**Directions**
Read the entries that follow and give each one again precisely.

**Dataset records**
[Start of Attachment]

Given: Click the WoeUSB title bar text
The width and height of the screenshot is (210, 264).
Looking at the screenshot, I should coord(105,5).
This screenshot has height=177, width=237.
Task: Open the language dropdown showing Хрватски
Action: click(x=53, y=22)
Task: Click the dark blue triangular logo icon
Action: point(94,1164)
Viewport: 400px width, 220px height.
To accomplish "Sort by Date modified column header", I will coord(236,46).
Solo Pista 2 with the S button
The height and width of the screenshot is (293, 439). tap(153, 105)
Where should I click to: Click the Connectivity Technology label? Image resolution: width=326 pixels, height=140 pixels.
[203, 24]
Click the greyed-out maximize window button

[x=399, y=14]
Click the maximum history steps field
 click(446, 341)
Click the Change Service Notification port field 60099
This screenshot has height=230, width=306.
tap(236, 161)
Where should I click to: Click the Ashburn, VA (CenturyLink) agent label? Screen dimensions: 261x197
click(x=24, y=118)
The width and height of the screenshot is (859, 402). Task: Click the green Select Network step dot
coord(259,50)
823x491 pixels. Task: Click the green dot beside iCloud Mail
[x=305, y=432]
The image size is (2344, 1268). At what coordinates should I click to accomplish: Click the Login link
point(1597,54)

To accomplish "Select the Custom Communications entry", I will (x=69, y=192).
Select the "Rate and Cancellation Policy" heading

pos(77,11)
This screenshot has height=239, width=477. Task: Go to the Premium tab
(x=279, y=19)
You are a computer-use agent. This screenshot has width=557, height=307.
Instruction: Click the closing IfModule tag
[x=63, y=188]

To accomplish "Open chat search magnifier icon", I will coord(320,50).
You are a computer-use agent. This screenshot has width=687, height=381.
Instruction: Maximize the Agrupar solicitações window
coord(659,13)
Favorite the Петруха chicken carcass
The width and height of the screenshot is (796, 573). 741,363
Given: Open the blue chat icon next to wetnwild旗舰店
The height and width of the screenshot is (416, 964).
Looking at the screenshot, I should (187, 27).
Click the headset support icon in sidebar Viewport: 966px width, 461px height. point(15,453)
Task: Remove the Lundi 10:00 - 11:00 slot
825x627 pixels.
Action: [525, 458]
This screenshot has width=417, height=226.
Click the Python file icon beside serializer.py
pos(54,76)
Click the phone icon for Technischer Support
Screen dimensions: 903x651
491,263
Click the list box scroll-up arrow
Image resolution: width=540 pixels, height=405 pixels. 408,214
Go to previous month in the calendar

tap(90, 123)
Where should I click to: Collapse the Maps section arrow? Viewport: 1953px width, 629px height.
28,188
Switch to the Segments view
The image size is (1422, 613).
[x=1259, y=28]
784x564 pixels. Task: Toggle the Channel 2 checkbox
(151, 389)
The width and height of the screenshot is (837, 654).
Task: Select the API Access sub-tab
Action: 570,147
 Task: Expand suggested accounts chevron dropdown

[End of Attachment]

**Task response**
Given: Click the WoeUSB title bar text
The width and height of the screenshot is (210, 264).
Looking at the screenshot, I should coord(105,5).
This screenshot has height=177, width=237.
Task: Open the language dropdown showing Хрватски
Action: click(x=53, y=22)
Task: Click the dark blue triangular logo icon
Action: point(94,1164)
Viewport: 400px width, 220px height.
To accomplish "Sort by Date modified column header", I will coord(236,46).
Solo Pista 2 with the S button
The height and width of the screenshot is (293, 439). tap(153, 105)
Where should I click to: Click the Connectivity Technology label? Image resolution: width=326 pixels, height=140 pixels.
[203, 24]
Click the greyed-out maximize window button

[x=399, y=14]
Click the maximum history steps field
 click(446, 341)
Click the Change Service Notification port field 60099
This screenshot has height=230, width=306.
tap(236, 161)
Where should I click to: Click the Ashburn, VA (CenturyLink) agent label? Screen dimensions: 261x197
click(x=24, y=118)
The width and height of the screenshot is (859, 402). Task: Click the green Select Network step dot
coord(259,50)
823x491 pixels. Task: Click the green dot beside iCloud Mail
[x=305, y=432]
The image size is (2344, 1268). At what coordinates should I click to accomplish: Click the Login link
point(1597,54)

To accomplish "Select the Custom Communications entry", I will (x=69, y=192).
Select the "Rate and Cancellation Policy" heading

pos(77,11)
This screenshot has height=239, width=477. Task: Go to the Premium tab
(x=279, y=19)
You are a computer-use agent. This screenshot has width=557, height=307.
Instruction: Click the closing IfModule tag
[x=63, y=188]

To accomplish "Open chat search magnifier icon", I will coord(320,50).
You are a computer-use agent. This screenshot has width=687, height=381.
Instruction: Maximize the Agrupar solicitações window
coord(659,13)
Favorite the Петруха chicken carcass
The width and height of the screenshot is (796, 573). 741,363
Given: Open the blue chat icon next to wetnwild旗舰店
The height and width of the screenshot is (416, 964).
Looking at the screenshot, I should (187, 27).
Click the headset support icon in sidebar Viewport: 966px width, 461px height. point(15,453)
Task: Remove the Lundi 10:00 - 11:00 slot
825x627 pixels.
Action: [525, 458]
This screenshot has width=417, height=226.
Click the Python file icon beside serializer.py
pos(54,76)
Click the phone icon for Technischer Support
Screen dimensions: 903x651
491,263
Click the list box scroll-up arrow
Image resolution: width=540 pixels, height=405 pixels. 408,214
Go to previous month in the calendar

tap(90, 123)
Where should I click to: Collapse the Maps section arrow? Viewport: 1953px width, 629px height.
28,188
Switch to the Segments view
The image size is (1422, 613).
[x=1259, y=28]
784x564 pixels. Task: Toggle the Channel 2 checkbox
(151, 389)
The width and height of the screenshot is (837, 654).
Task: Select the API Access sub-tab
Action: 570,147
 Task: Expand suggested accounts chevron dropdown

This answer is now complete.